もし私が荘介どのの立場であったら、道さんのような女性から敏行どの、敏行どのと呼ばれたりしたならば、私はきっとその人のためになんでもしてあげたいと思うだろう。私の心を砕いて、その人のために差し出すこともいとわない。もし道さんの心が私のもとにないと知ったとしても、それでも私はそっと寄り添い続けたいと思う。疑うなどと、ましてや裏切りを働こうなどと、きっと私は露ほども思いはしないでしょう。

すまんの、ぜんぶ嘘じゃ。

人間は、誰しも人生で三度くらいはもてる時期がくるんだとかいいますね。実際私にもそんな頃があって、私は男女比率が異常なところで青春時期を過ごしましたから、それはそれなりに私に思いを寄せようなどという奇特な女性もいたのです。

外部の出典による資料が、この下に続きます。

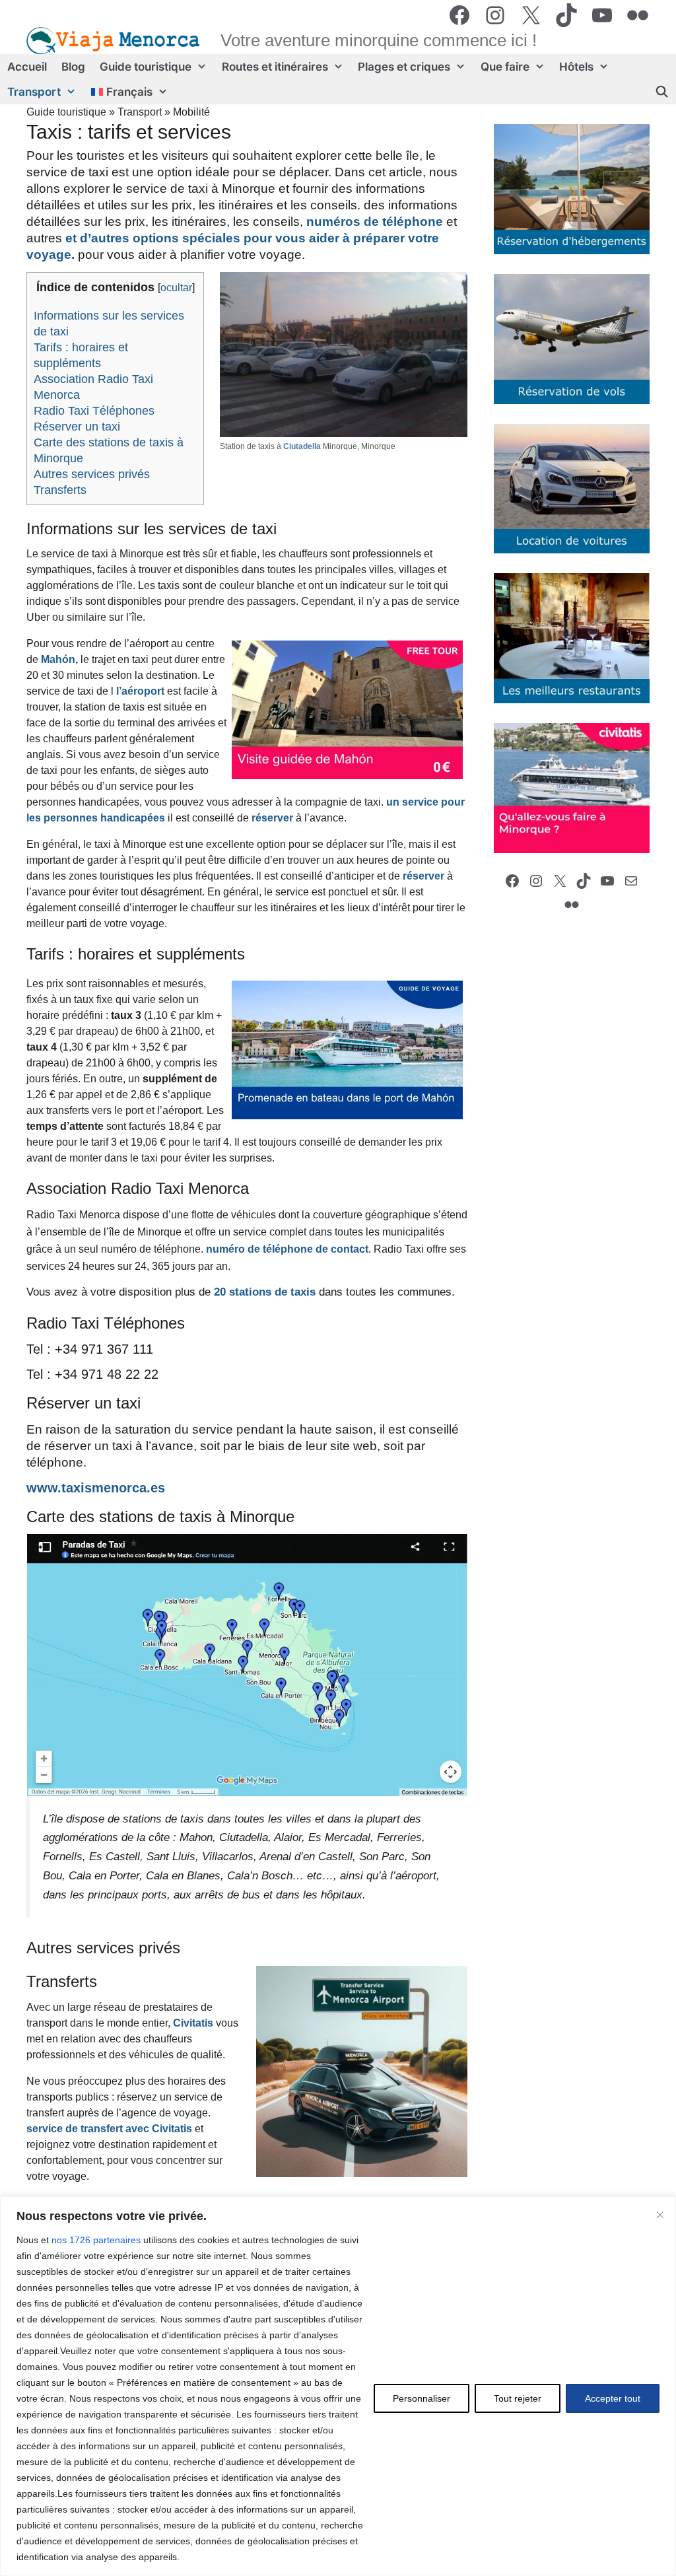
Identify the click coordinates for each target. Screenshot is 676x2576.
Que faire (505, 66)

けどよ、私はそうした娘たちを寄せ付けないで、今から考えるとまったくもってもったいない話であるのですが、けれどその頃の私はちっともそうした状況に甘んじることがありませんでした。

私の得意技は気付かないふりでした。いかに秋波送られようと、思わせぶりをいわれようと、気付かぬ知らぬ存ぜぬを決め込んで、けれど時にはなにも知らない無邪気ゆえの喜ばしなんぞ口にする。いや、ずいぶんとひどい仕打ちじゃないか。わかっていたなら応えてやってもよかろうに — 。いや、わかったからといっておいそれと応えることができないのが男女の仲であろうかと。

……だから私に、道を邪険に扱ってみせた荘介を非難できるわけなど、これっぽっちもありゃせんのです。

けど、自分にはちょっと堪え性がなさ過ぎたかなあと思います。日本においての男女のことは、愛というよりもむしろ情で、三日でも飼えば情が移る、ましてやそれが自分を慕う女なら可愛く思わぬわけがない。それをわかっていながら、いやわかっていたからこそか、危ないと思って最後の距離を見極め続けて、— その先に起こるいろいろを怖れていたんでしょうね。

『長い道』は、愛というよりもやはり情で、これがヨーロッパ人の書いたものなら『存在の耐えられない軽さ』みたいになるのかも知れないけれど、こうの史代はやっぱり日本の女性だから、しっとりとした情の世界が描かれて、私の心はすっかりほだされてしまいました。

私は、道さんのような人は好きだと思います。けど私が荘介であれば、自分の心の最終線を決して道が越えることのないように、距離を、距離を測り続けるだろうと思います。いや、あるいは、今ならどうだろうか。今なら、その最後の距離を詰めようと動くこともあるだろうか、あるいは否か。

と、このようなことを考えさせられた漫画でありました。

  • こうの史代『長い道』(アクションコミックス) 東京:双葉社,2005年。